## PROMPT A
Answer these questions from the text on Germany's national security strategy:
(i) Which two organizations staged the London conference?
(ii) In which city will the Nato summit in July be held?
(iii) In what year was the Federal Republic created?
## PROMPT B
Reproduce word for word the part of the text on Germany's national security strategy that begins at "Germany’s friends on" and ends after "What’s in a name?".

## TEXT PASSAGE
Earlier this month, I attended a conference in London staged by the Hanns Seidel Stiftung, a German public policy foundation, and the University of Cambridge’s Centre for Geopolitics. The conference offered valuable insights into what Germany’s new national security strategy will look like and how effective it will be.

The observation of one German participant made a strong impression on me. She said: “All our allies, from the US to central and eastern Europe, seem to be sincere in saying to us, ‘Germany, please, up your game!’”

Germany’s friends on both sides of the Atlantic are keen to see Berlin take more responsibility for European security, spend more on defence (and spend it wisely) and, above all, think strategically. So the question is: will the new national security strategy enable Germany to step up to the mark?

What’s in a name?

What purpose does a national security strategy serve? Ideally, it sets out a conceptual framework for policymakers to plan foreign, defence and security policies.

It has the advantage of assessing long-term challenges as well as the more immediate ones that preoccupy governments in democracies where the next election is never far away.

It sends a useful signal to citizens, and to international allies and rivals, about how leaders see the world and their country’s place in it.  

The German government originally promised to issue its strategy by last December. Then the deadline slipped to the annual Munich security conference, which took place in February. Now I hear that we can expect it to appear some time next month, ahead of a Nato summit in July to be held in the Lithuanian capital of Vilnius.

The burden of history

But to start with, let’s recall why Germany is drawing up such a strategy for the first time. In truth, Germany was starting to seem like the odd man out in western Europe after France and the UK each published national strategies between 2017 and 2021, and then updated them in the light of Russia’s invasion of Ukraine.

However, in the 74 years since the Federal Republic’s creation in 1949, neither the old West Germany nor the reunited Germany formed in 1990 has shown much inclination to frame foreign and defence policy in an overarching strategy.

## RECORDS
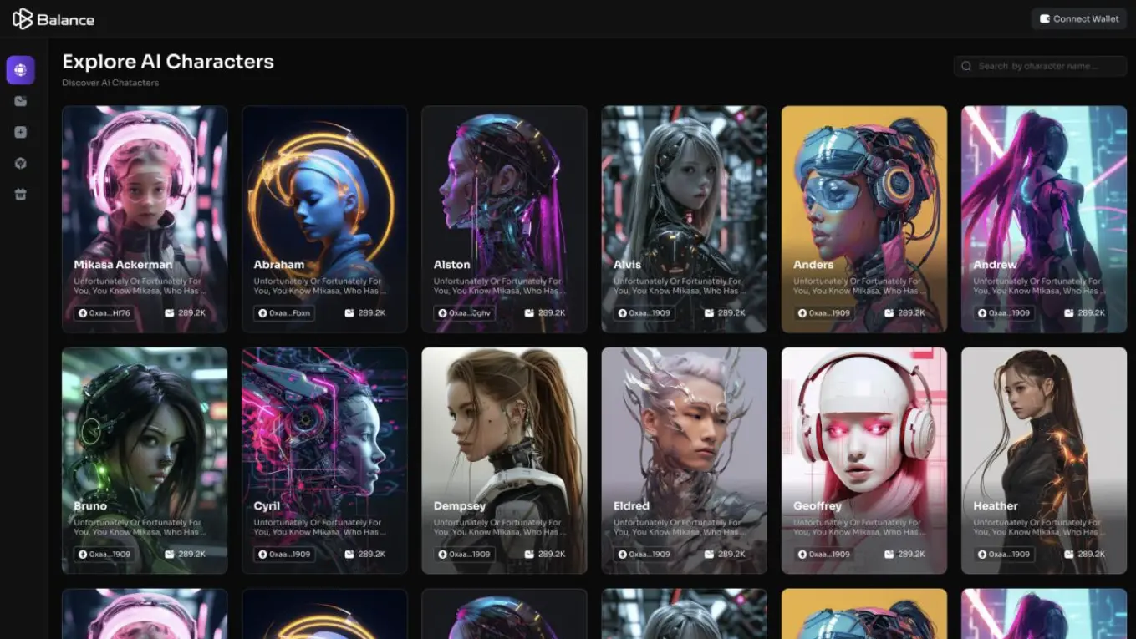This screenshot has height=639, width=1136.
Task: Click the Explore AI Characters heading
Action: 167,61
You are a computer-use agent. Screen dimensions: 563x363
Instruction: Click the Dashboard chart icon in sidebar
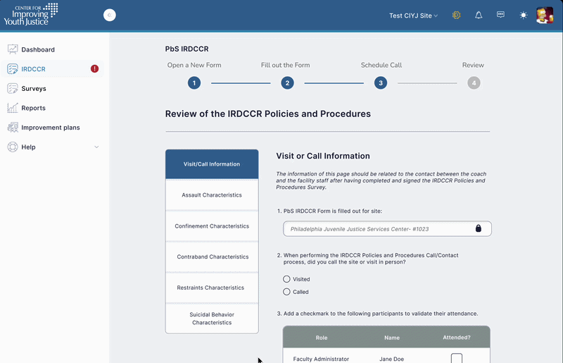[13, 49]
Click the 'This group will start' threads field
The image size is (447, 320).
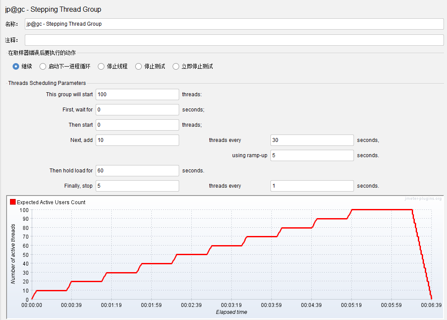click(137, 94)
==
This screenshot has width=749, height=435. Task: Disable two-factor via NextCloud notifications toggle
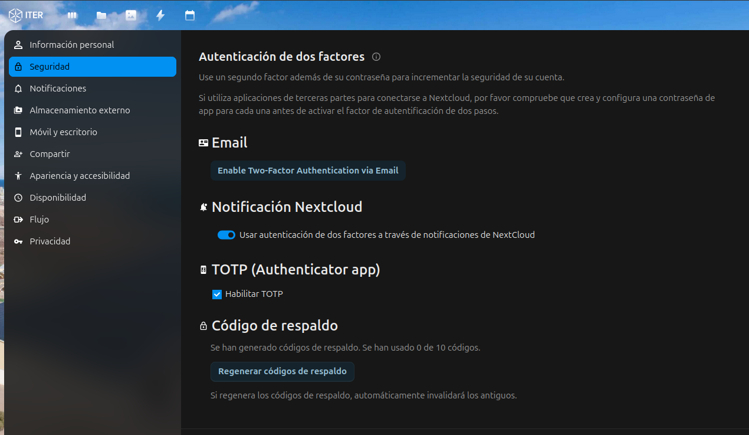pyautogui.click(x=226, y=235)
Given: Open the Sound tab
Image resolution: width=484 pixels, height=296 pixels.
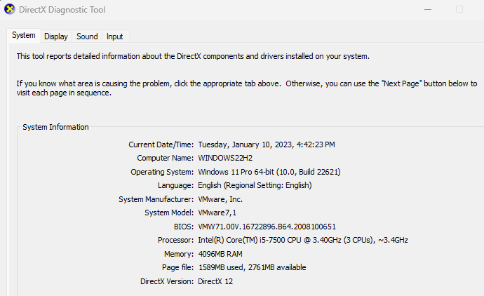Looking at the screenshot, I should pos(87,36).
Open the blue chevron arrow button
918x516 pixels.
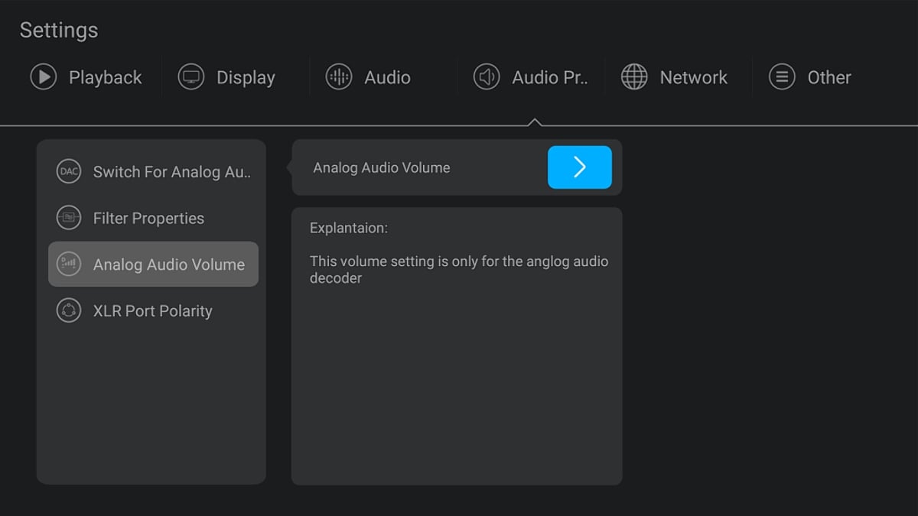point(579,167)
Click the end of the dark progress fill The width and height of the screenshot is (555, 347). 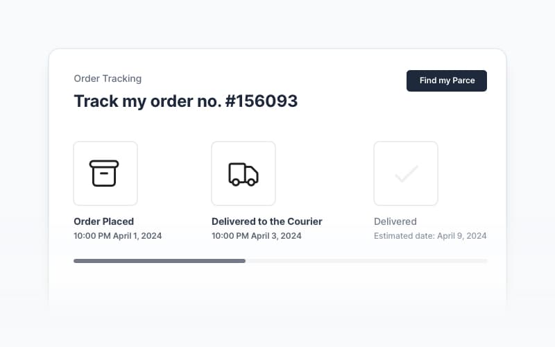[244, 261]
--
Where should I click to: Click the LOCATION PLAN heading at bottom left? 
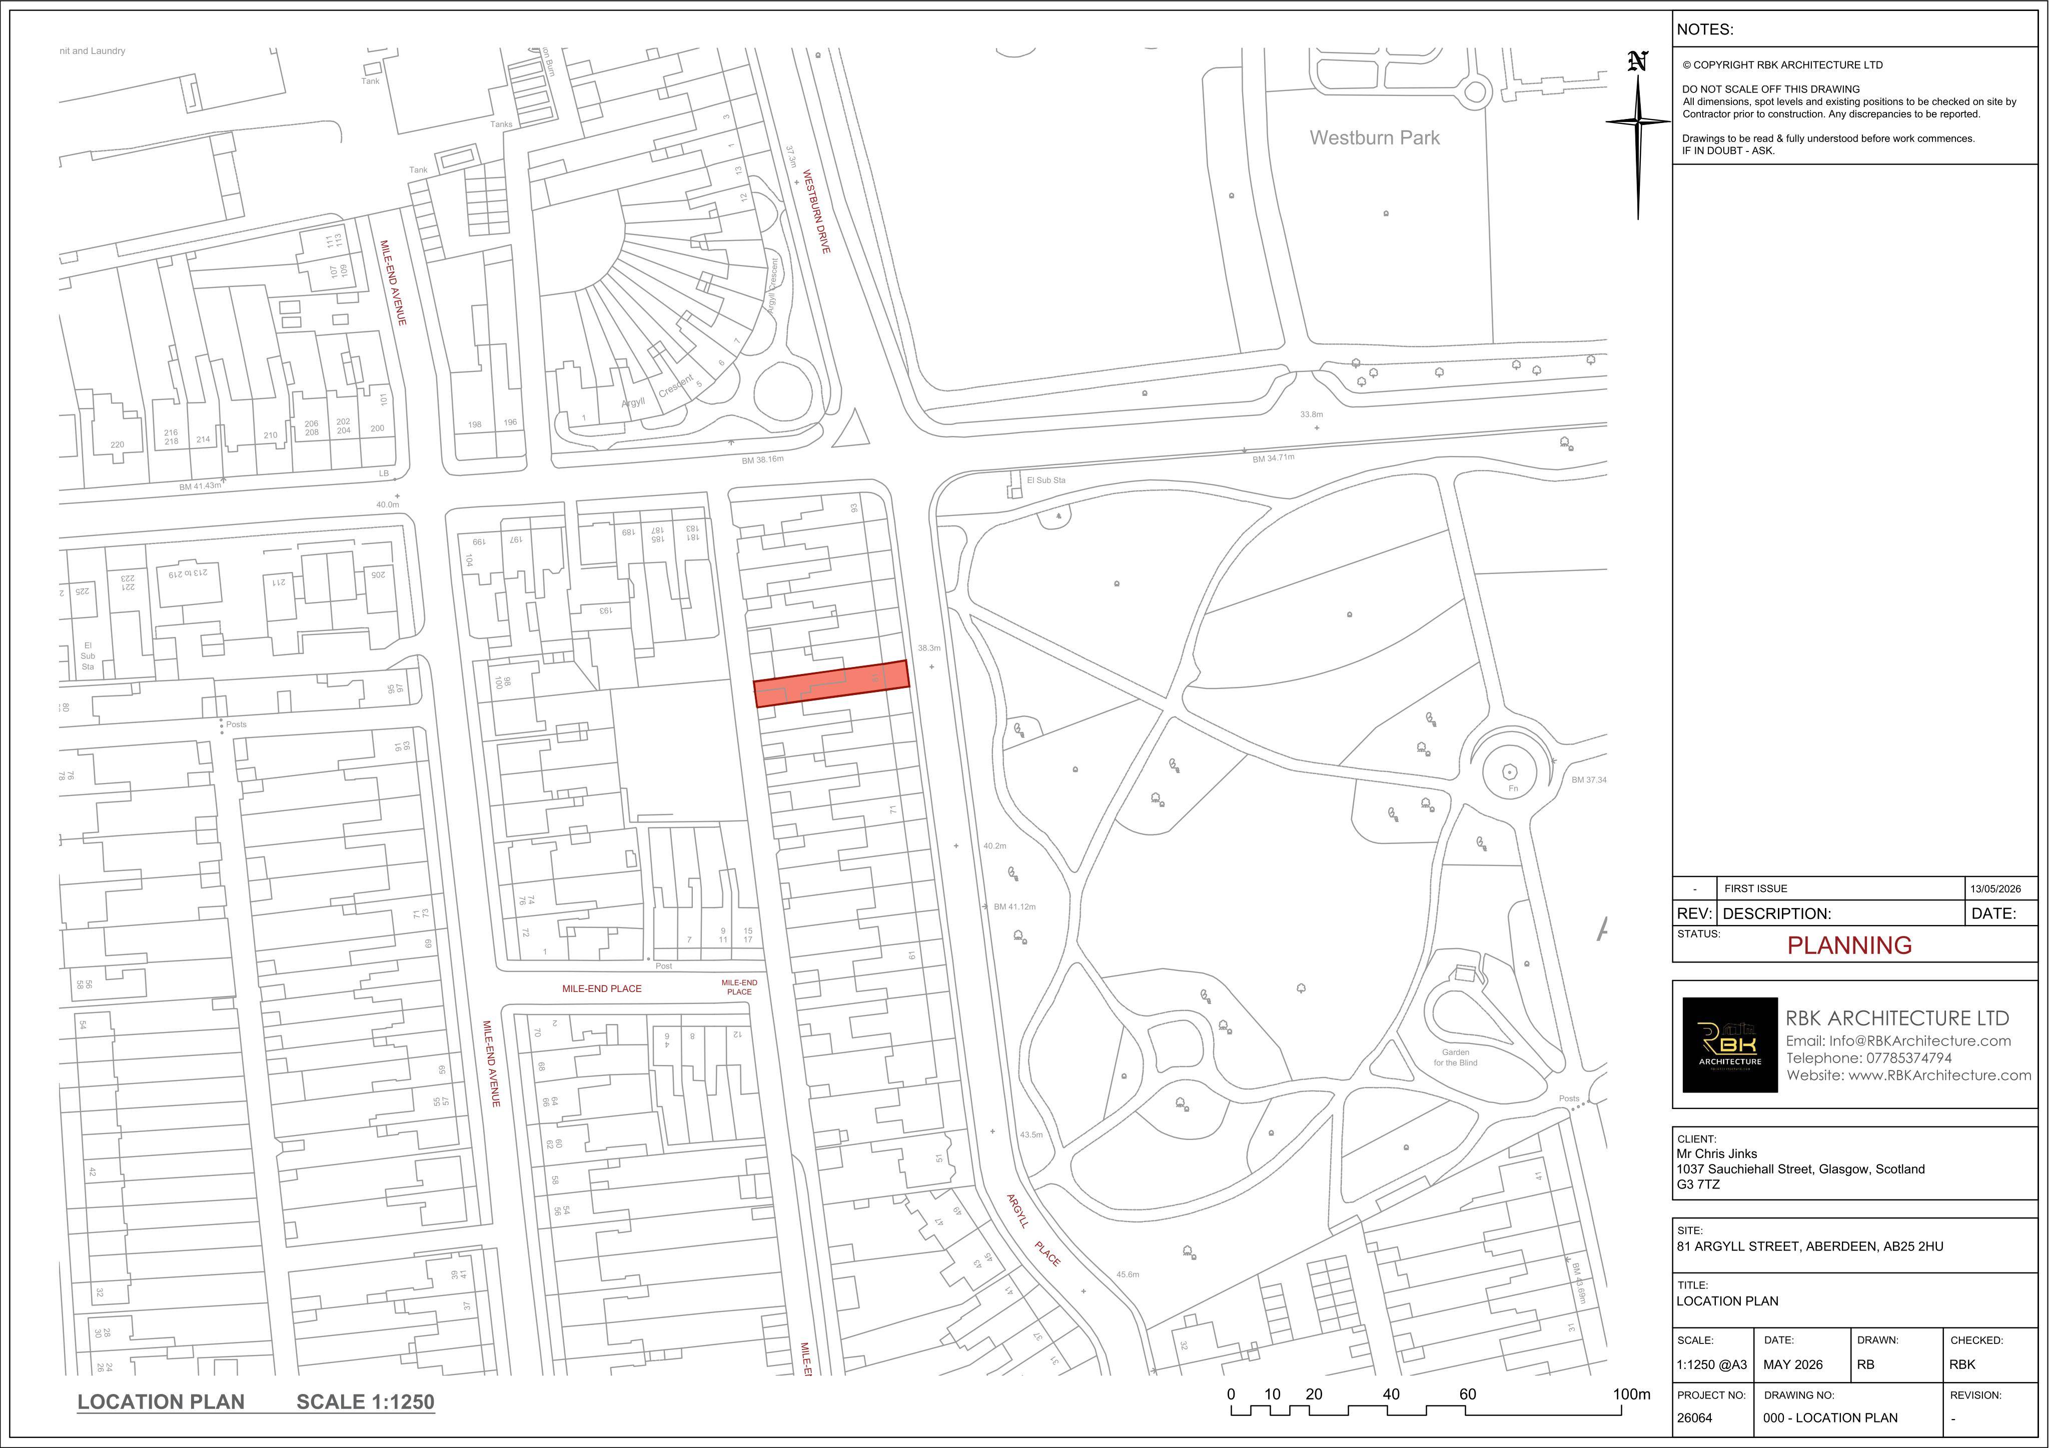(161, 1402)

## WRITTEN REPLY A
(i) The Hanns Seidel Stiftung and the University of Cambridge's Centre for Geopolitics.
(ii) Vilnius, the Lithuanian capital.
(iii) 1949.

## WRITTEN REPLY B
Germany’s friends on both sides of the Atlantic are keen to see Berlin take more responsibility for European security, spend more on defence (and spend it wisely) and, above all, think strategically. So the question is: will the new national security strategy enable Germany to step up to the mark?

What’s in a name?